Item coordinate data
»»

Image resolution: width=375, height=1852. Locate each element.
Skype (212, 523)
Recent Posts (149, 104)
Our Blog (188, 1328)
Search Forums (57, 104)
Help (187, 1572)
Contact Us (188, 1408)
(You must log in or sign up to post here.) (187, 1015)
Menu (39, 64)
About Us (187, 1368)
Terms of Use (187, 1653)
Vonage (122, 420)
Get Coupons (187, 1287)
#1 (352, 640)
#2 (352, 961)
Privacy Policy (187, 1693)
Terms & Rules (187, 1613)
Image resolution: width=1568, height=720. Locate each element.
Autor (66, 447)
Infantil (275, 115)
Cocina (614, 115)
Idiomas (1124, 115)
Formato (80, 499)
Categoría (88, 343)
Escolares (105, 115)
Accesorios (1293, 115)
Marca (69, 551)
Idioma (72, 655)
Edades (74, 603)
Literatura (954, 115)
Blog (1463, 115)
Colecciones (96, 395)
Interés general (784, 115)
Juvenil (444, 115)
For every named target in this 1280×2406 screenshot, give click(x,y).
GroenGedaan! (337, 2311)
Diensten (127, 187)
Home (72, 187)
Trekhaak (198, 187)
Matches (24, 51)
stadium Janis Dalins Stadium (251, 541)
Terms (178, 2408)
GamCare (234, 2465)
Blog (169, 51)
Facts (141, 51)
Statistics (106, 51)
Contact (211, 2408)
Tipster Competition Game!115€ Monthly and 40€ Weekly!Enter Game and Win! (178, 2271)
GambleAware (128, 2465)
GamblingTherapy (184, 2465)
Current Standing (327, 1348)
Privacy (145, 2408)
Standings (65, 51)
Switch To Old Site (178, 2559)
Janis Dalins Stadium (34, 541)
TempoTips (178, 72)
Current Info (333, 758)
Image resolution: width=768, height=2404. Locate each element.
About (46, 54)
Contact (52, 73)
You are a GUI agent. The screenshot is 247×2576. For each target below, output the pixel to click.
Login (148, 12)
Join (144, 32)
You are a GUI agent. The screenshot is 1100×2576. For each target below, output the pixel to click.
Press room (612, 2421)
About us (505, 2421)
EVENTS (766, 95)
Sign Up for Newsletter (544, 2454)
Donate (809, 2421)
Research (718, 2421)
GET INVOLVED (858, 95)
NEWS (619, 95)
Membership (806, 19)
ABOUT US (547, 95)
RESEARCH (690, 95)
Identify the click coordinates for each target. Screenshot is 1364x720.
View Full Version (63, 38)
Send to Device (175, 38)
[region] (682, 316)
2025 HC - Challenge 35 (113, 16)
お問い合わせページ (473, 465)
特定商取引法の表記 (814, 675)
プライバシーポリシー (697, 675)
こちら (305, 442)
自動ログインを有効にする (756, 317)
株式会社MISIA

««

__Short exercise__: Please pick out each line in the rows above that contains the word "Image" and copy those lines.

__Result of this exercise__:
Image resolution: width=375, height=1852. Locate each element.
Image resolution: width=1568, height=720. Locate each element.
Image resolution: width=768, height=2404. Locate each element.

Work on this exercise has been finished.